Don’t stop the flow of writing to do research.
In fact, don’t even stop writing to look up a fact. Just keep writing.
The article is not without sage advice, though, and some of the hints Ms. Bolen presents are quite useful, such as: organize your time, your office, your manuscript; use your time wisely; combine trips when you have to go out; take a notebook when you go out, and so forth. But the overall impression I was left with after reading this article was that of a person who barricades herself in her office at home, sitting in front of a computer for 18 to 20 hours a day (must get less than 8 hours of sleep!) staring groggily at the screen, pecking away at the keyboard until she’s finished those 20 pages she set as a goal for herself. No TV, remember.
To be honest, I’m appalled. Appalled and a little concerned. I watch TV. Not a lot, mostly the news and an occasional program on PBS. (PBS is far more informative and entertaining than the ‘vast wasteland’ on the rest of the channels.) I shop–regularly–and I do try to combine trips, but shopping is an absolute necessity. How else am I going to get the stuff I need to live on? I do everything around the house, including the laundry, the cooking, the cleaning, the vacuuming. I have to or it won’t get done.
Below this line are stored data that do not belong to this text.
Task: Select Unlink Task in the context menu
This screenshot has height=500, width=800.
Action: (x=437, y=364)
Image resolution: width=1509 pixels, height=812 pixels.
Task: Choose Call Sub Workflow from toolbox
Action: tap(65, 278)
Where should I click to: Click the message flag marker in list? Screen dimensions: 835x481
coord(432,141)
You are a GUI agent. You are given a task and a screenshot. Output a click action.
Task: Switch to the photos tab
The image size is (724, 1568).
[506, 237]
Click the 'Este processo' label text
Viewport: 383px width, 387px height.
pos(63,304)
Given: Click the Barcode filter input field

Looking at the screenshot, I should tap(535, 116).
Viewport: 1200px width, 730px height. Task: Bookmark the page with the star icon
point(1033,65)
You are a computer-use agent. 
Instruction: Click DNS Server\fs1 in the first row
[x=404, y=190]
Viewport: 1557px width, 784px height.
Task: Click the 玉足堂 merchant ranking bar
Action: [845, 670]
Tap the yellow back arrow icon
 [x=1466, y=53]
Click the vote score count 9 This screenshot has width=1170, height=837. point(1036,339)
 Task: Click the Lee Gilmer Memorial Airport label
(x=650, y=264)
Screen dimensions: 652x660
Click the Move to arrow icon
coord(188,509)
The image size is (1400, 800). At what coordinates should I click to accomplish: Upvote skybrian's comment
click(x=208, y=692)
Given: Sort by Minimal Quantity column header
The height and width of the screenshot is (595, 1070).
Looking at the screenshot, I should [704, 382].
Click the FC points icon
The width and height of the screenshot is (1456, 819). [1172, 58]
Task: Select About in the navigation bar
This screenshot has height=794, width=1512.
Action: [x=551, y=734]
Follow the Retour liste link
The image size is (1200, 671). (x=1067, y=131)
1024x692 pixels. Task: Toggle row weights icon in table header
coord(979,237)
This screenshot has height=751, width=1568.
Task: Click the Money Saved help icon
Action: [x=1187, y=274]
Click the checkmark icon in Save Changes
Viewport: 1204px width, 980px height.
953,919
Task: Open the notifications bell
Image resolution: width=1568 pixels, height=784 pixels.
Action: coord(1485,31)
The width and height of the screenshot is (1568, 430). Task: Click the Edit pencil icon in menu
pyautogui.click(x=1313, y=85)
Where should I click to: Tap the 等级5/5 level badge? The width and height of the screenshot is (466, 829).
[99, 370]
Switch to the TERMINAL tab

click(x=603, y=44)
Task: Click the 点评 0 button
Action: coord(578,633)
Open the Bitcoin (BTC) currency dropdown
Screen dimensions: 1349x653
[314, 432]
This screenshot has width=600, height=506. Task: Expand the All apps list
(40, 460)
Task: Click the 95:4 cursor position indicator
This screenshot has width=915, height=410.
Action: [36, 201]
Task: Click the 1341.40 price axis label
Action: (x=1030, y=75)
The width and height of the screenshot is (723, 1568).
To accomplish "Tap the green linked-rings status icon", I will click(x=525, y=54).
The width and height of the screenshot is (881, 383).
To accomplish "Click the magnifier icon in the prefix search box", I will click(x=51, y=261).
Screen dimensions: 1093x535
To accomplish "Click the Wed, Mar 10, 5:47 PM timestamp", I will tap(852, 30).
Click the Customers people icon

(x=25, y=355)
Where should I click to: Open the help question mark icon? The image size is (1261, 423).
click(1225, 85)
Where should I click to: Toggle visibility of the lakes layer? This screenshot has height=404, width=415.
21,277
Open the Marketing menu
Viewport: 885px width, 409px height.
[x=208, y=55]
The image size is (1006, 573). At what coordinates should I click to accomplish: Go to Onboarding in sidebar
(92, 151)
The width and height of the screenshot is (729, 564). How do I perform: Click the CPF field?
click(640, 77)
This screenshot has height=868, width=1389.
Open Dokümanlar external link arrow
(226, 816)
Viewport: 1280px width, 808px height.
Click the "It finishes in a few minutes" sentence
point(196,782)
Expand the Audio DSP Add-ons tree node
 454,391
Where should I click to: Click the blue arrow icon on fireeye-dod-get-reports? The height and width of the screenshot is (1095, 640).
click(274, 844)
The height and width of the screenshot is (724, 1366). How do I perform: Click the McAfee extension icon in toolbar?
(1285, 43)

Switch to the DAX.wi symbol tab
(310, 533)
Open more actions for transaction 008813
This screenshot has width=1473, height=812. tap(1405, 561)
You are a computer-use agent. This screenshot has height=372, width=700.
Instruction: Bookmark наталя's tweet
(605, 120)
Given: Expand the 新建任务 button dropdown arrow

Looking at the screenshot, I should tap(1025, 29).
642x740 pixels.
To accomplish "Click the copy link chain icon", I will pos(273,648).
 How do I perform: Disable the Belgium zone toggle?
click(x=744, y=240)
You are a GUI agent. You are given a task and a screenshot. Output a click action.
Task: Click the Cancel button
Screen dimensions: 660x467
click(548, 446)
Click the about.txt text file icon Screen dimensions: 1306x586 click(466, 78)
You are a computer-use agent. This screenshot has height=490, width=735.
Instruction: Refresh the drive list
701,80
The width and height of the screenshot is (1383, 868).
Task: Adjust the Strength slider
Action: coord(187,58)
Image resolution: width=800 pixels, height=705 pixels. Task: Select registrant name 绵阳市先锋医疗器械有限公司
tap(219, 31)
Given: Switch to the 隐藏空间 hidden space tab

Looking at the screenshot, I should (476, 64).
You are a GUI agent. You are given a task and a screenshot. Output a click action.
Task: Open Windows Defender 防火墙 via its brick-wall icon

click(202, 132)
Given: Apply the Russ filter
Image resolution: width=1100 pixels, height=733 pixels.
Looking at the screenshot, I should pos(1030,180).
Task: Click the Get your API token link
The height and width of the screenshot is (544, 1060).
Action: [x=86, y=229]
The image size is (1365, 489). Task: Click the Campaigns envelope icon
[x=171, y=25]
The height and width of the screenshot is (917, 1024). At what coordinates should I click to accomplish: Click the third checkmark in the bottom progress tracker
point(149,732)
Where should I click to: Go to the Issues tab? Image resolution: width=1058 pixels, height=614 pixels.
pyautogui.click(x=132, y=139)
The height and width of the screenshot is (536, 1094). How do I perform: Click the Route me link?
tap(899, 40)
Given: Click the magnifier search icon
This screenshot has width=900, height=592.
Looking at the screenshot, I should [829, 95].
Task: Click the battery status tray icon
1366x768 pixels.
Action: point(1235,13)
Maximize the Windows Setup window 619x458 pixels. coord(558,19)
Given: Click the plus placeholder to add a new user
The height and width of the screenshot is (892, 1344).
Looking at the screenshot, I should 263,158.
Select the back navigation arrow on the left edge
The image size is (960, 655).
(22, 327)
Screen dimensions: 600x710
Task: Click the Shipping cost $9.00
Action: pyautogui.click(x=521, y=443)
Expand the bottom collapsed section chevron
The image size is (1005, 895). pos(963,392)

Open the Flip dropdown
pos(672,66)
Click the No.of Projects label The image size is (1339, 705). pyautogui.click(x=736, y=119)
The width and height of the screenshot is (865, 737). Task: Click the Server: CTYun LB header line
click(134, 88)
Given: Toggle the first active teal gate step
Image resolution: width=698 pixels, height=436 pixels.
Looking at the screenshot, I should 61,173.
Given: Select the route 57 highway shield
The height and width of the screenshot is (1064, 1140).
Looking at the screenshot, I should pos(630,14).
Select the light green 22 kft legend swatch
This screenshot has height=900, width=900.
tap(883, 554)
I have a life. Writing to me is a full-time job, certainly, but that doesn’t mean it occupies my entire life. It is the largest segment of my life by far, of course, and I enjoy the time I spend writing (and researching), but I take time off from writing to do other things. I don’t get 10 to 20 pages a day, that’s true, but I’m okay with that. I attend church regularly and I engage in volunteer activities. I meet people and walk the mall occasionally. I visit the library and the bookstore regularly. I exercise by walking three times a week, and I even play a musical instrument. Granted, this takes away from time I could spend hacking away at the keyboard, but I insist on it. I’m not married to my computer and the novel I’m working on will have to cool its heels until I can get back from the grocery store with tonight’s dinner. I try to get 7 to 8 hours of sleep a night, and I take a nap in the middle of the day. If that’s not enough, I read 1 to 2 hours a day. (I can finish an average novel in a week.)
Writers are as much a part of the world as anyone else. Shutting yourself up in a room and writing so intently and incessantly that you cannot even stop for a few seconds to look up a small fact or research an important point is an alarming display of poor time management. If I may degenerate into cliché: get a life; smell the flowers; take a trip. Or a nap. Put yourself into the world. Don’t worry about the damn manuscript, let it take care of itself. If you’re writing about the world, you have to be a part of it. Even those of us who write science fiction have to be aware of the passage of life here on this planet in order to write about an imaginary planet where life is radically different from our own. It takes care, it takes knowledge, it takes imagination to write. And that is not obtained by writing only.
Okay, I’ve had my say; surely others will object. Comments, anyone?